Caso Andrés ‘N’ como el del ‘payaso asesino’ Pogo… de bondad a personajes de terror
Son ‘asesinos seriales que montan toda una fachada de aparente normalidad para poder seguir cometiendo sus crímenes’, dice Mónica Ramírez Cano, psicóloga y criminólogaA sus 74 años, Andrés Filomeno se mostraba como un hombre tranquilo y preocupado por el bienestar de sus vecinos y niños de la calle en Margaritas, colonia Lomas de San Miguel, Atizapán de Zaragoza. Detrás de esa careta de tipo bondadoso se oculta un presunto asesino serial y feminicida.
Son dos caras de la moneda que coexisten en la misma persona”, Mónica Ramírez Cano, psicóloga y criminóloga.
“El Chino”, como le conocen, encaja con el perfil de aquellos “asesinos seriales que montan toda una fachada de aparente ‘normalidad’ para poder seguir cometiendo sus crímenes; pero de alguna manera, al aparentar que son personas normales y no levantar ninguna sospecha, lo hacen a manera de estrategia”.

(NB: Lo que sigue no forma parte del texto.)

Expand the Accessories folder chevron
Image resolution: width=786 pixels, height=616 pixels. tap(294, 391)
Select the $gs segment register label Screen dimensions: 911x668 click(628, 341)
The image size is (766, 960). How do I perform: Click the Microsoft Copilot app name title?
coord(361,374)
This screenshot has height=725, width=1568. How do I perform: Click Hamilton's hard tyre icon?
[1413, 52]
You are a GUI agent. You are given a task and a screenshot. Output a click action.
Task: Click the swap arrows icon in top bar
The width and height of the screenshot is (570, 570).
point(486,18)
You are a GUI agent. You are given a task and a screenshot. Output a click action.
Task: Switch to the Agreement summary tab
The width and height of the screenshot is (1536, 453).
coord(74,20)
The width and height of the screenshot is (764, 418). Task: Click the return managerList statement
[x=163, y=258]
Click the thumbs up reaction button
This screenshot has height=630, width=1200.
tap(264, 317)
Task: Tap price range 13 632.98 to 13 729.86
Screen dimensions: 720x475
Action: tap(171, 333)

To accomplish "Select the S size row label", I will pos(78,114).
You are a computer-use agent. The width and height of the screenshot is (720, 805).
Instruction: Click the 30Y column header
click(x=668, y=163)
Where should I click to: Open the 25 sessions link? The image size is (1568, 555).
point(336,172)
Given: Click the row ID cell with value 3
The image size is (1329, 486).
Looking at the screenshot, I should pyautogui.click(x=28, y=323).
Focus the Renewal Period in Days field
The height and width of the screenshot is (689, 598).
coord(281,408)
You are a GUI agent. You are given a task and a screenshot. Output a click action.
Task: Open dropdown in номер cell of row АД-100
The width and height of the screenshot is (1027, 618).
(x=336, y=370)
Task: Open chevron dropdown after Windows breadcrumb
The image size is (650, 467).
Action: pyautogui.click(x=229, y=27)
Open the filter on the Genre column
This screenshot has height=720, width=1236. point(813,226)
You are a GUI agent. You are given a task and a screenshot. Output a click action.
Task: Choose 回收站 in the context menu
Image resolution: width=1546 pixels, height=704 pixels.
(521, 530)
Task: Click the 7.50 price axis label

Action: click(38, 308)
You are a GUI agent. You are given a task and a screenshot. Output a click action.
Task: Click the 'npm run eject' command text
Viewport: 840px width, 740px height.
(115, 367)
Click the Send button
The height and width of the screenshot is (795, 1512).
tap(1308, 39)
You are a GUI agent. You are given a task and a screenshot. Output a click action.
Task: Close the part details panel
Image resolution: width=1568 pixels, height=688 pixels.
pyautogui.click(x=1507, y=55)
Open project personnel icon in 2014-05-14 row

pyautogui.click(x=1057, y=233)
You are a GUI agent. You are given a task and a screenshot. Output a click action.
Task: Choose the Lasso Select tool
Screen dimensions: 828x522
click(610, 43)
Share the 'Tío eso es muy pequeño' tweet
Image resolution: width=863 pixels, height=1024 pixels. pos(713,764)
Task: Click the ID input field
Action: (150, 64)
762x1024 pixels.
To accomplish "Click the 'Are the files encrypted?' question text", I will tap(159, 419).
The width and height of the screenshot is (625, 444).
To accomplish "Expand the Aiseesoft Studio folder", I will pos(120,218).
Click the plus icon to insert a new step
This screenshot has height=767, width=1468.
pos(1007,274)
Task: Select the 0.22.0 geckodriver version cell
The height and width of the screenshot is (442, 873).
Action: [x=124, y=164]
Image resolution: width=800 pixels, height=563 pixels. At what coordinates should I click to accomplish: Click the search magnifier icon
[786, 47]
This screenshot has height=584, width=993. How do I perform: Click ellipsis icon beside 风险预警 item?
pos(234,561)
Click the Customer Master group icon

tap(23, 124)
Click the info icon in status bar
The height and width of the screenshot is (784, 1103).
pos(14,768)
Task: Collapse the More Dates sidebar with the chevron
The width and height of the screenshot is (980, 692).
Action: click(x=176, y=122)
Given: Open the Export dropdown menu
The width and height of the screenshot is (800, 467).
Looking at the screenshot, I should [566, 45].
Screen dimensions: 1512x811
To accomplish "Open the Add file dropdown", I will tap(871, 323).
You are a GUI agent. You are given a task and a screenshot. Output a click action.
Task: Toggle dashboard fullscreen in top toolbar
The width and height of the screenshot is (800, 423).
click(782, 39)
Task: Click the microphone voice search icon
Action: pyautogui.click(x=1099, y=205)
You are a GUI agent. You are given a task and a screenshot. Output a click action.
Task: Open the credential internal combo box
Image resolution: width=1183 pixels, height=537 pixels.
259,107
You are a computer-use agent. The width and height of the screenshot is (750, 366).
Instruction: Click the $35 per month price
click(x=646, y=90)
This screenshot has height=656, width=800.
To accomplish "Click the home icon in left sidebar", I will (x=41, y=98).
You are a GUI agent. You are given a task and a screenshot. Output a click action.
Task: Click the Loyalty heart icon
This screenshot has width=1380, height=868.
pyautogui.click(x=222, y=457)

Vecinos acudían a Andrés Filomeno cuando requerían de apoyo para alumbrado, bacheo, seguridad. Algunos llegaron a ingresar al patio del inmueble de 68 metros cuadrados. El mismo lugar en que se realizan excavaciones para encontrar restos de víctimas. Hasta el momento se tienen indicios de una mujer.
Una especie de doctor Jekyll y Mr. Hyde
Nadie sospechaba que en “El Chino”, ex integrante del Consejo de Participación Ciudadana y actual integrante de la campaña del candidato a la presidencia municipal de Atizapán, Pedro Villegas, habitaba una especie de doctor Jekyll y Mr. Hyde. Un asesino despiadado, capaz de cercenar, desollar y aparentemente “filetear y comerse” partes de sus víctimas.
A la perfiladora criminal, Filomeno Andrés le recuerda al asesino serial norteamericano, John Wayne Gacy, el payaso “Pogo”, quien abusó sexualmente y asesinó a 33 jovencitos en los años 70.
A la mayoría los enterró en el sótano y garaje de su casa. Cráneos, fémures, costillas… fueron encontrados en estos sitios. A otras víctimas las arrojó a un río. Hasta antes de esto John gozaba de gran simpatía y mostraba cercanía con el Partido Demócrata.
De hecho lo calificaron como el ciudadano del año. Hasta una foto tiene con (Eleanor Rosalynn Smith) la esposa del entonces presidente” (de EU) Jimmy Carter, recuerda Ramírez Cano.
“Son cooperativos y muy proactivos vecinales. Se involucran como lo hace este feminicida de Atizapán en todo este embrollo de los candidatos y colonos. Este tipo de asesinos lo hace de manera auténtica más allá de montarse una fachada y seguir matando”.
Del paraíso al infierno
Mónica Ramírez Cano ha profundizado en el análisis de asesinos seriales y líderes de cárteles del narcotráfico como Dámaso López y Joaquín “El Chapo” Guzmán. Precisamente del perfil psicológico del líder del Cártel de Sinaloa detalla.
Hay asesinos que lo hacen de manera auténtica. Y a la gente le cuesta entenderlo, como lo que me pasó con lo del perfil del “Chapo “Guzmán cuando lo llevé a cabo.
Decían: ‘¿cómo puede ser un padre amoroso y andar matando a tanta gente?’. Es que coexisten esas dos caras de la moneda y coexisten en una sola persona. Definitivamente eso les permite ir a un campo de acción para seguir cometiendo sus crímenes”.
Margaritas 22, la casa del “infierno”
Una aparente tranquilidad se vive sobre la calle Margaritas. Ya no se observa la excavadora ni salir y ver entrar a especialistas antropólogos, arqueólogos forenses, genetistas, peritos en criminalística, bomberos…
La puerta azul marcada con el número 22 tiene tres cartulinas improvisadas,
Dos casi por caer, que son sostenidas con cinta canela. “Inmueble asegurado”, se lee en ellas. Una cadena unida por un candado evita el ingreso al inmueble. Patrullas de la Policía Municipal de Atizapán resguardan la zona, que fue acordonada.
Al interior de la “casa del infierno” encontraron el cuerpo mutilado de una mujer, que podría corresponder al de Reyna “N”; pies; cuero cabelludo; piel colgada; una libreta con 29 nombres; 12 teléfonos celulares; 12 chips; 28 casetes de video; un video VHS; credenciales de elector; prendas de vestir, zapatos, bolsos, maquillaje, collares, aretes, anillos, pulseras y cadenas. Y tras las primeras excavaciones 1,137 restos óseos.